[Extracted records]
══════
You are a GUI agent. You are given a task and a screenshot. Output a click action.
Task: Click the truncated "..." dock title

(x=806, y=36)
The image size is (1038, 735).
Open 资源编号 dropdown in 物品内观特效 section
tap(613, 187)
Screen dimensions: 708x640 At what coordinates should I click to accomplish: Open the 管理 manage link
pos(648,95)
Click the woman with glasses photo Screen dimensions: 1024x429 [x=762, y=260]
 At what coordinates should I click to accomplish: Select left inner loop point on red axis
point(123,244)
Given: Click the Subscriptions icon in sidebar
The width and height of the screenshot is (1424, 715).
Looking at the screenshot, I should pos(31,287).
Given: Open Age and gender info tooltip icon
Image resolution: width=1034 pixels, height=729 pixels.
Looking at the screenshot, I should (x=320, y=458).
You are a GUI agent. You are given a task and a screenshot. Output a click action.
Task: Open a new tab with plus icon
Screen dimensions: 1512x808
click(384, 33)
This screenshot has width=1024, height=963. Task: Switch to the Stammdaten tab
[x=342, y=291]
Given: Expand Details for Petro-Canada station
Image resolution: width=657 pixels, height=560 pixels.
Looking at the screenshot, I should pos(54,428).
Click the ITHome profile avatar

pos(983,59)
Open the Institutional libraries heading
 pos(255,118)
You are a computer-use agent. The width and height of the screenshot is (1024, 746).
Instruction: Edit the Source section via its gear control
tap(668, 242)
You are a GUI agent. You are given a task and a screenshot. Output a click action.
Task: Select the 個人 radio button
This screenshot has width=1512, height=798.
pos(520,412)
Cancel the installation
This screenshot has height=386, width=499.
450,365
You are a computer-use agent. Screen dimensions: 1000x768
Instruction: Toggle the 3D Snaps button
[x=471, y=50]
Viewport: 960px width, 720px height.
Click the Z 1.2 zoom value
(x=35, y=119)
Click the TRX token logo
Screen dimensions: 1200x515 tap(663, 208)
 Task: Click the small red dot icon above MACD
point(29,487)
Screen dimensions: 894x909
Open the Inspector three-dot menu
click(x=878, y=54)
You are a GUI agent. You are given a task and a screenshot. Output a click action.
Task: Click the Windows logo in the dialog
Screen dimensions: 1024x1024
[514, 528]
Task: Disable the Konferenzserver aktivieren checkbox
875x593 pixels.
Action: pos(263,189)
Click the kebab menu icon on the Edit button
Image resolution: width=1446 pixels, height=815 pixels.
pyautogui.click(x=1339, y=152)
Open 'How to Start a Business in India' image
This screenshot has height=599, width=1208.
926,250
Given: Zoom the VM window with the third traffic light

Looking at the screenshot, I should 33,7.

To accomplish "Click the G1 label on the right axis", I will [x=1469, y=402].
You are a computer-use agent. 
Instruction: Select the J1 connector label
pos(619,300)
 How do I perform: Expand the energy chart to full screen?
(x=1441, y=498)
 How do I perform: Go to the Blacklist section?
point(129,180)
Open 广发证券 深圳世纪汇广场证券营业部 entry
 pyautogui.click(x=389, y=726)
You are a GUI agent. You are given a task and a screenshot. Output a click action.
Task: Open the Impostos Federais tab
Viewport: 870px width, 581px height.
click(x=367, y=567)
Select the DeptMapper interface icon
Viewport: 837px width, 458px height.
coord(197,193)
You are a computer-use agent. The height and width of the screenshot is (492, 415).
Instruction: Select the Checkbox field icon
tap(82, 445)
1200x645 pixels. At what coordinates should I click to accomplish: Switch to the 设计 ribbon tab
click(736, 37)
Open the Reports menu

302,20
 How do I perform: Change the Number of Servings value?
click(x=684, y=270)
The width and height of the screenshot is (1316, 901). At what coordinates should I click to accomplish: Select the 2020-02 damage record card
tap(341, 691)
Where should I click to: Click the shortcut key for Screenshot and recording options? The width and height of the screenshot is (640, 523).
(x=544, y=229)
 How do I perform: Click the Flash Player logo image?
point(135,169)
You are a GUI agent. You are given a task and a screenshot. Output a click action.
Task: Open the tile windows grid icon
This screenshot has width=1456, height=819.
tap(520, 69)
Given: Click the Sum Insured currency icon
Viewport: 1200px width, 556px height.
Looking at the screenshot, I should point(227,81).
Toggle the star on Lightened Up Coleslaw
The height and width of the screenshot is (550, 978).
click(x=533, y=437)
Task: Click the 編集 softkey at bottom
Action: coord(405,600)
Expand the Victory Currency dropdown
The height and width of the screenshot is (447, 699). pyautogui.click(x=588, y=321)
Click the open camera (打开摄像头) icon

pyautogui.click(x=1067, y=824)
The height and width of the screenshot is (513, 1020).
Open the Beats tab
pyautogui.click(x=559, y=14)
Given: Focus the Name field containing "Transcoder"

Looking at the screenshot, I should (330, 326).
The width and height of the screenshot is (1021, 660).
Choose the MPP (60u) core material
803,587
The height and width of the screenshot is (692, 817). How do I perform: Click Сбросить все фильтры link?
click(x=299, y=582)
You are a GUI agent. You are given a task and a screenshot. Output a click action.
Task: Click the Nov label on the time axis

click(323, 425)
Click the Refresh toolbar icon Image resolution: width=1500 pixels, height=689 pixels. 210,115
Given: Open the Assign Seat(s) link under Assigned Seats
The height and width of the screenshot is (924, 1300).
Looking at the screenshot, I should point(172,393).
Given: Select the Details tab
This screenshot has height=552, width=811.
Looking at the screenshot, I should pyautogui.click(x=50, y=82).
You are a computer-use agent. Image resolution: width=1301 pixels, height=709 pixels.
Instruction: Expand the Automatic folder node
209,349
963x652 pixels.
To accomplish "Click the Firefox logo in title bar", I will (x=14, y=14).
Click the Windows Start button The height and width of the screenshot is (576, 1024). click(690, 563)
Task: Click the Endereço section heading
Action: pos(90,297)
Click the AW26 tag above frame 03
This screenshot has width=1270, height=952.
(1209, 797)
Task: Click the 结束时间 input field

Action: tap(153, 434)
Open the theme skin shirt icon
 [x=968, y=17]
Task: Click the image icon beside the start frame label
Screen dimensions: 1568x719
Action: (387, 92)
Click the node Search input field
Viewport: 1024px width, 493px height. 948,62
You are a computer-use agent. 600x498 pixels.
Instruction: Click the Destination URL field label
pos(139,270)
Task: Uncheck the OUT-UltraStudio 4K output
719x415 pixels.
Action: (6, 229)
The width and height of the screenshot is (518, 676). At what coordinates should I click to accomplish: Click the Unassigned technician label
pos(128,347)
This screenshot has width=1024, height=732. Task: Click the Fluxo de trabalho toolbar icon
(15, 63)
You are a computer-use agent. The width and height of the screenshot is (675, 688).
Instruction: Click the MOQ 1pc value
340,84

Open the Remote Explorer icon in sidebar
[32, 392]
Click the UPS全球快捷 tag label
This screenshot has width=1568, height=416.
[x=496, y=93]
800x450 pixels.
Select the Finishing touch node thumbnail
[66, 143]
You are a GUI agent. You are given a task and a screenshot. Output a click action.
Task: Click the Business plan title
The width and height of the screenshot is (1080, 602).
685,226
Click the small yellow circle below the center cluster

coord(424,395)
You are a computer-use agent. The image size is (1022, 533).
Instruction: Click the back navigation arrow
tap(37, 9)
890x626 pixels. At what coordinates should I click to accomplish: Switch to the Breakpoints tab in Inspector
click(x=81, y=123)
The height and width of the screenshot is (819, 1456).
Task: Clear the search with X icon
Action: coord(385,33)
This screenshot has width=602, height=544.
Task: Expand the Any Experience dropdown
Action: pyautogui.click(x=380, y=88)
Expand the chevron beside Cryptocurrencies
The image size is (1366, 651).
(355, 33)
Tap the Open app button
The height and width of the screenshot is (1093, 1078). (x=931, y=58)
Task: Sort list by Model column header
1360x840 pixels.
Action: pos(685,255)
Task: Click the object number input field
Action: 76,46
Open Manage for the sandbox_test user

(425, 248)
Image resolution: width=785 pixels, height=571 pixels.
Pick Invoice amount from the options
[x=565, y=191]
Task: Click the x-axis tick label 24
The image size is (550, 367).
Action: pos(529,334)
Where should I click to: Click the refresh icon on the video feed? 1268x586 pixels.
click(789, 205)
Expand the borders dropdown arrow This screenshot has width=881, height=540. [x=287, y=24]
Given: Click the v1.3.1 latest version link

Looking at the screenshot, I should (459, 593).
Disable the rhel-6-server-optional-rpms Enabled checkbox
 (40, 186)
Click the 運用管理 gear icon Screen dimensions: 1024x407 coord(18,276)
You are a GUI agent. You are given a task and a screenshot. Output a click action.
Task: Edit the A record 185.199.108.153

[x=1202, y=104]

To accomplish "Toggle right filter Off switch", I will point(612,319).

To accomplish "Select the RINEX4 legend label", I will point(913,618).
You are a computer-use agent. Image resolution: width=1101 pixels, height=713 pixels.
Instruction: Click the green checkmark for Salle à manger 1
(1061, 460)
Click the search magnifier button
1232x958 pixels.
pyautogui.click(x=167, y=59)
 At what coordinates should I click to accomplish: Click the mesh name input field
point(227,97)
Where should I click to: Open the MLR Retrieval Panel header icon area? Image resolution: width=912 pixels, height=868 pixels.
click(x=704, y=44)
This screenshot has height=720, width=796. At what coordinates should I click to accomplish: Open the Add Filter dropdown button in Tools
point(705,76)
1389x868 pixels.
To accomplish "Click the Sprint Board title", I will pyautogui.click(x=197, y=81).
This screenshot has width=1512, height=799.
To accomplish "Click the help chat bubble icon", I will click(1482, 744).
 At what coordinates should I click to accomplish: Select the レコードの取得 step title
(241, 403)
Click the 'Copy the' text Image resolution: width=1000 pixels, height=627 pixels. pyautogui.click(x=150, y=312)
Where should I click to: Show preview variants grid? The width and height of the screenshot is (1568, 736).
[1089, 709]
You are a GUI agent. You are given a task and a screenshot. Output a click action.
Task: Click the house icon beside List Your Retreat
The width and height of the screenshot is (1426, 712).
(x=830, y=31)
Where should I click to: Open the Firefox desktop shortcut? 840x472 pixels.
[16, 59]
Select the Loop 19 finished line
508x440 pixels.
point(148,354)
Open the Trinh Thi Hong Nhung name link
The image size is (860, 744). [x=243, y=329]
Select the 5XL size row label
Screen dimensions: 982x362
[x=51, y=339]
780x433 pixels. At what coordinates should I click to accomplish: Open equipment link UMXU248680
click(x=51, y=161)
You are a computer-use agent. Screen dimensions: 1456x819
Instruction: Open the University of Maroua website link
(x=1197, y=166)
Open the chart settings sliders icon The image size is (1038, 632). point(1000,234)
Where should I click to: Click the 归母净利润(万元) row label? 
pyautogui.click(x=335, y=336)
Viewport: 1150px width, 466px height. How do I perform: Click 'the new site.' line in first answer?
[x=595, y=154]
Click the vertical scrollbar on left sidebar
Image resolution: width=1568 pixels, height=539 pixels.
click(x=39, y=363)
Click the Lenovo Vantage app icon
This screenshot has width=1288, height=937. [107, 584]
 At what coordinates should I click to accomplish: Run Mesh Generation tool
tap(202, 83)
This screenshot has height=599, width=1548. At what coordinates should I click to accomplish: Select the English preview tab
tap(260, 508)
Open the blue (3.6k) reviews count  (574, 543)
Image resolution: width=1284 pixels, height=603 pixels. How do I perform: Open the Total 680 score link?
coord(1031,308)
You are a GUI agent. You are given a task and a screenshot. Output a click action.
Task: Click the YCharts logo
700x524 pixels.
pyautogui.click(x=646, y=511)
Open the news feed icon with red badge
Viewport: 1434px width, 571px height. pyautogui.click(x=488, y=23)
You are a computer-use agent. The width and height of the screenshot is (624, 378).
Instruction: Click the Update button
══════
Work to be completed:
Nothing but the lines from the one with "Task: Click the house" through the final line of the data above should be output, exactly as written.

Expected answer:
Task: Click the house icon beside List Your Retreat
The width and height of the screenshot is (1426, 712).
(x=830, y=31)
Where should I click to: Open the Firefox desktop shortcut? 840x472 pixels.
[16, 59]
Select the Loop 19 finished line
508x440 pixels.
point(148,354)
Open the Trinh Thi Hong Nhung name link
The image size is (860, 744). [x=243, y=329]
Select the 5XL size row label
Screen dimensions: 982x362
[x=51, y=339]
780x433 pixels. At what coordinates should I click to accomplish: Open equipment link UMXU248680
click(x=51, y=161)
You are a computer-use agent. Screen dimensions: 1456x819
Instruction: Open the University of Maroua website link
(x=1197, y=166)
Open the chart settings sliders icon The image size is (1038, 632). point(1000,234)
Where should I click to: Click the 归母净利润(万元) row label? 
pyautogui.click(x=335, y=336)
Viewport: 1150px width, 466px height. How do I perform: Click 'the new site.' line in first answer?
[x=595, y=154]
Click the vertical scrollbar on left sidebar
Image resolution: width=1568 pixels, height=539 pixels.
click(x=39, y=363)
Click the Lenovo Vantage app icon
This screenshot has width=1288, height=937. [107, 584]
 At what coordinates should I click to accomplish: Run Mesh Generation tool
tap(202, 83)
This screenshot has height=599, width=1548. At what coordinates should I click to accomplish: Select the English preview tab
tap(260, 508)
Open the blue (3.6k) reviews count  (574, 543)
Image resolution: width=1284 pixels, height=603 pixels. How do I perform: Open the Total 680 score link?
coord(1031,308)
You are a GUI agent. You are given a task and a screenshot. Output a click action.
Task: Click the YCharts logo
700x524 pixels.
pyautogui.click(x=646, y=511)
Open the news feed icon with red badge
Viewport: 1434px width, 571px height. pyautogui.click(x=488, y=23)
You are a computer-use agent. The width and height of the screenshot is (624, 378).
Instruction: Click the Update button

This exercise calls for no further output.